Alienoid: Return to the Future (Oegye+in 2bu)

 I was actually looking forward to the sequel/conclusion/second half of Alienoid, a Korean action movie that uncomfortably mashed together a wuxia epic and chintzy sci-fi spectacle - each half set in separate timelines, cobbled together with a mess of haphazardly plotted time travel and a very poorly thought-out alien conspiracy.
 While the modern sci-fi section was terrible, the wuxia storyline was surprisingly excellent; And by the end it seemed that, with most of the main characters stranded in the past, that would force the sequel to play to its strengths.
 And for all of maybe half an hour, it seems like it's working. The first few scenes follow the mysterious gun-toting woman - who we now know is Lee Ahn (Kim Tae-ri), the kid from the first movie, all grown up (to add to the confusion, there are two timelines set in the past, ten years apart).
 She now possesses a MacGuffin which will allow the evil aliens to return to the future to enact their cataclysmic terraforming plans, so all the bad guys are going after her.
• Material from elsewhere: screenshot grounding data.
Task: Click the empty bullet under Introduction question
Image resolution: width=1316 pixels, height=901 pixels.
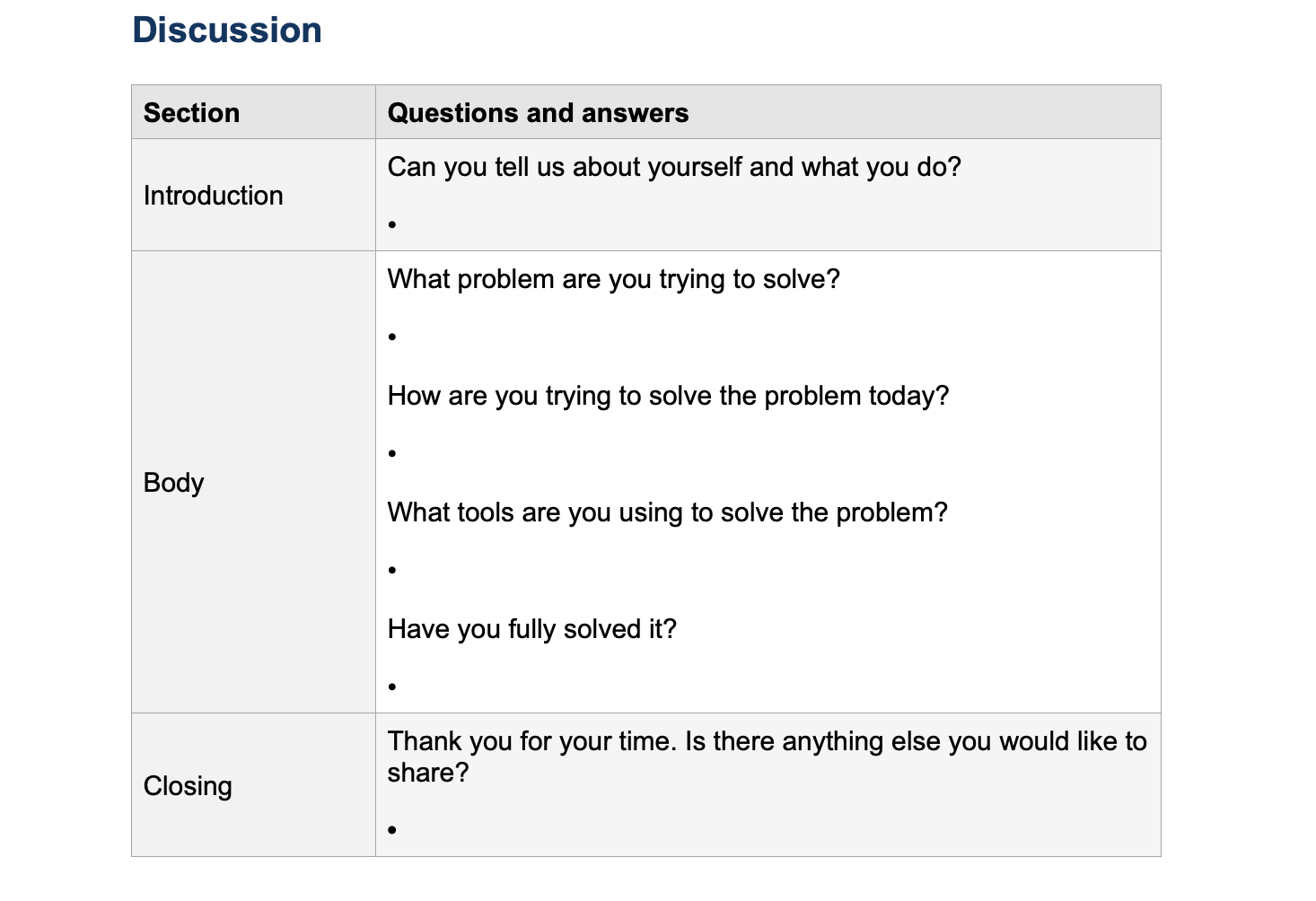Action: (393, 224)
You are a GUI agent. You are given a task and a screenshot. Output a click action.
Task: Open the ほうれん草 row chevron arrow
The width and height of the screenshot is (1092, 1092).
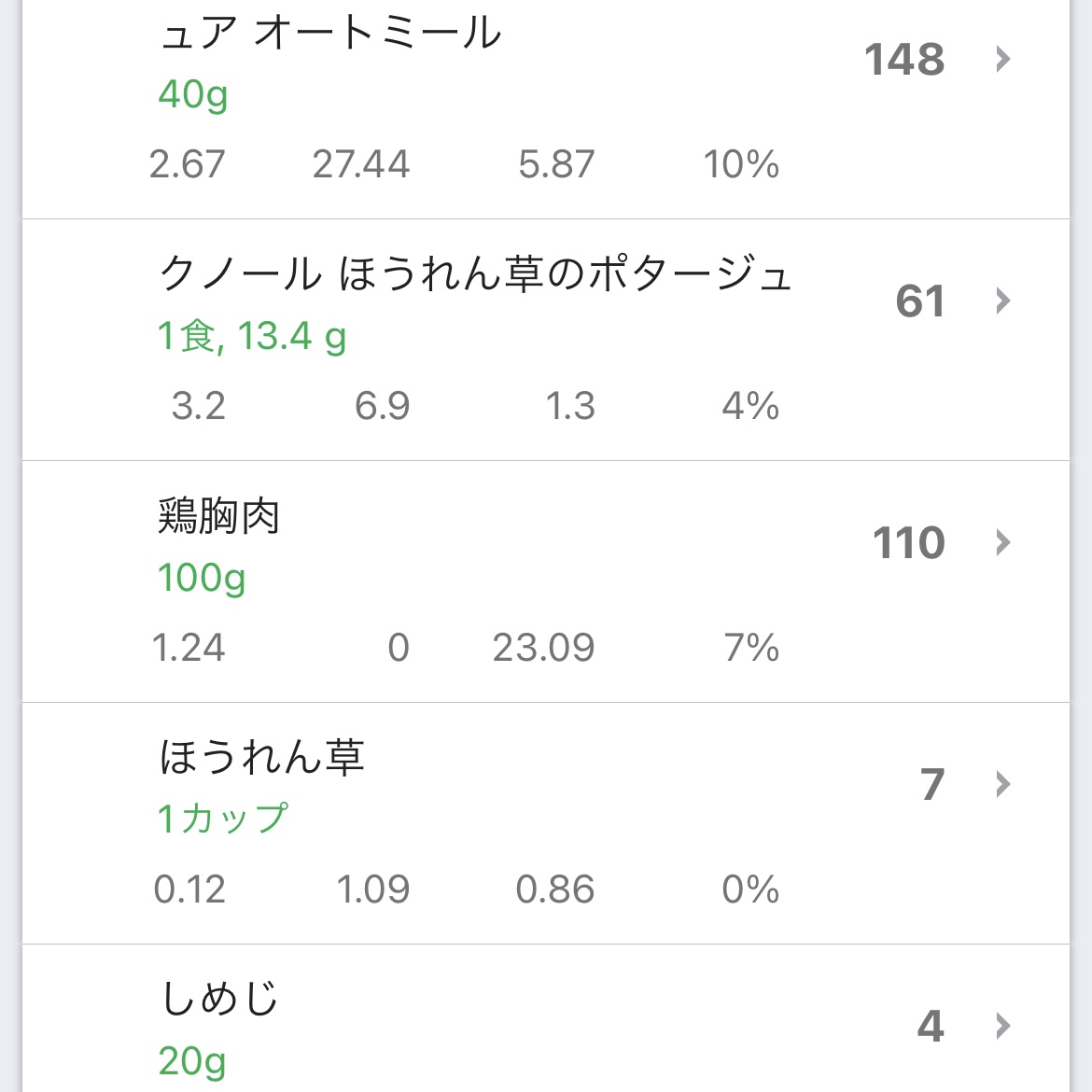click(x=1003, y=785)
Trying to (mostly) help her are Dosa Mureuk (Ryu Jun-yeol) and his two cat/human hybrid servants and two other magicians played by Yum Jung-ah and Jo Woo-jin.
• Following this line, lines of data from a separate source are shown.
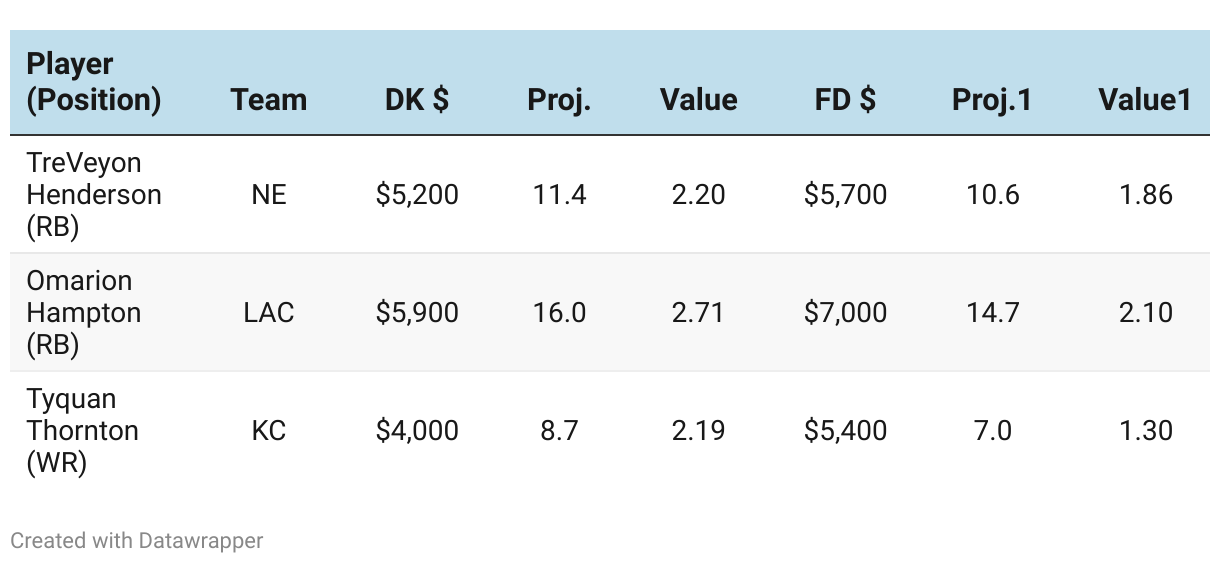Image resolution: width=1220 pixels, height=564 pixels.
Task: Click the Created with Datawrapper link
Action: [137, 541]
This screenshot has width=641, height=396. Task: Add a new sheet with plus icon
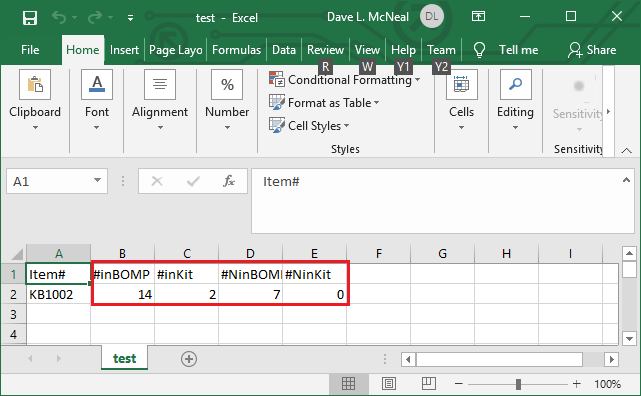click(189, 359)
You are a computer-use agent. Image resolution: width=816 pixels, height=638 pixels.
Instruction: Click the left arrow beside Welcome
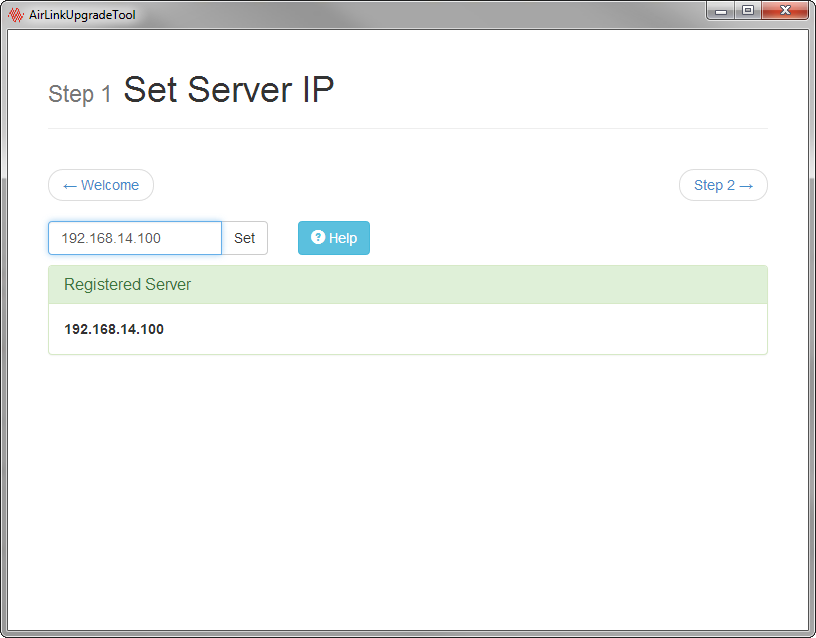(x=70, y=186)
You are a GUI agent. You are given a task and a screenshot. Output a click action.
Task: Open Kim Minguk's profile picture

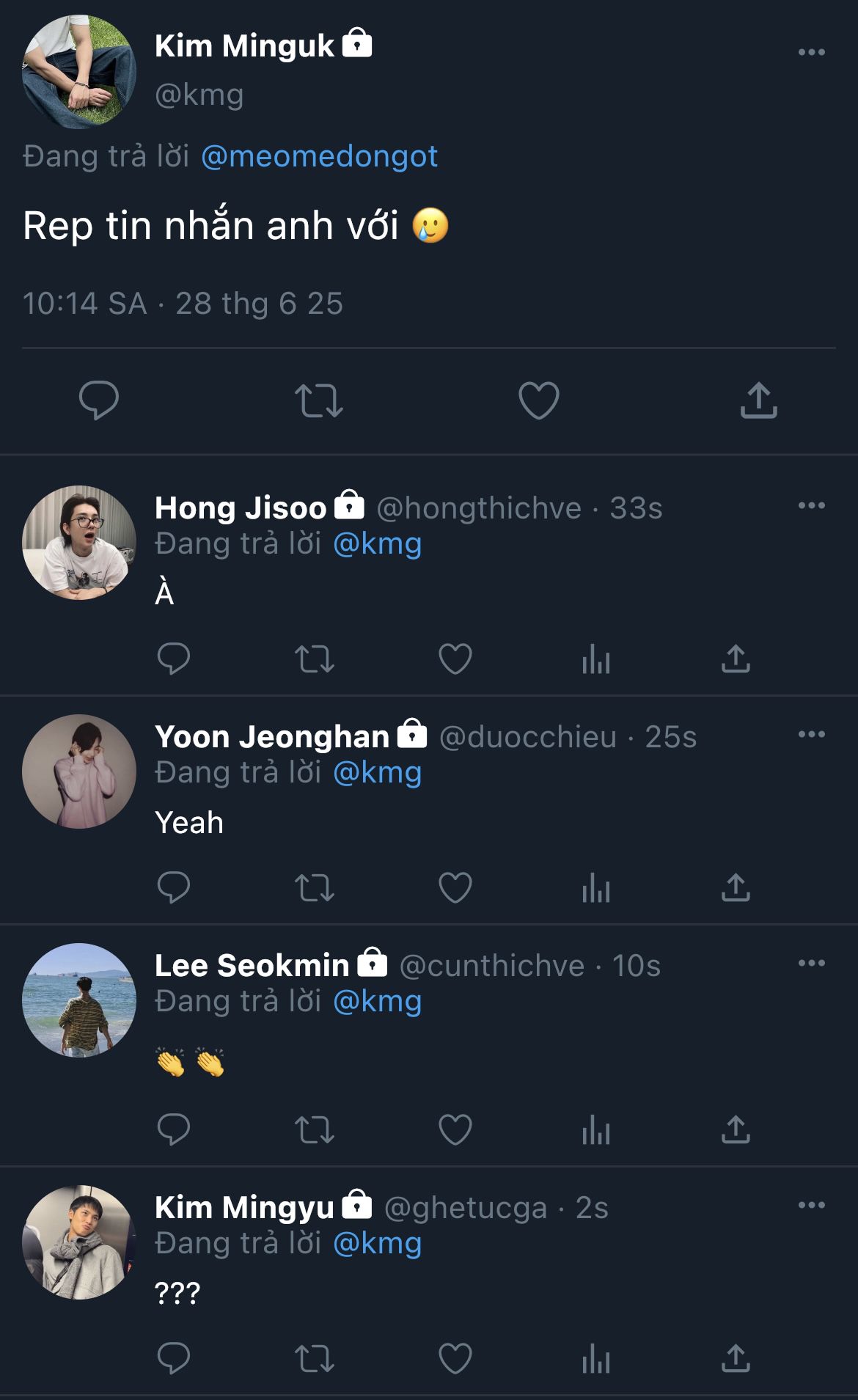(x=79, y=72)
 That's a very decent setup! All of these characters are fun, and the first fight - against some mercenaries - is a lot of fun, a very traditional Chinese-style fight where Lee Ahn doesn't let her opponent unsheathe his sword. The way it's shot is not great, but the choreography is. The action/stunt director is Sungchul Ryu, returning from the first movie. There's some good wire work later on.
 What follows - which focuses on the sorcerers chasing Lee Ahn - is admittedly not as good, but it's all mostly fun. And then... it all goes to shit.

 First we, uh, return to the future to reunite with Min Gae-in (Lee Hanee). She was an extremely minor character in the first movie, the custodian of Lee Ahn's BFF whose main thing was being 'comically' smitten with Lee Ahn's 'dad'.
 Well, she turns out to be a badass... customs officer, and via an extremely convoluted set of contrivances she finds out about the alien conspiracy. She's also the descendant of a badass warrior monk (Jin Seon-kyu), who was blinded by the aliens when they took over a Dosa monastery.

 By the time we get back to the Wuxia side of things, the plot has spread like an ugly infection, squeezing the fun and joy out of the plot with convoluted revelations about the true nature of several of the protagonists, and more unengaging, effects-based action.
 Once all characters are yanked to the sci-fi timeline it's almost impossible to care about whatever the hell is happening - writer/director Choi Dong-hoon has let all of his worst tendencies subsume everything. All that's left is lousy plotting full of people shrugging off seemingly mortal wounds, terrible jokes, chintzy-looking special effects and deeply unexciting, CGI-dependent action with some occasional posturing. It seems to consciously go for the feel of a Marvel movie.

 It's an ignoble end for something that had a fair amount of potential.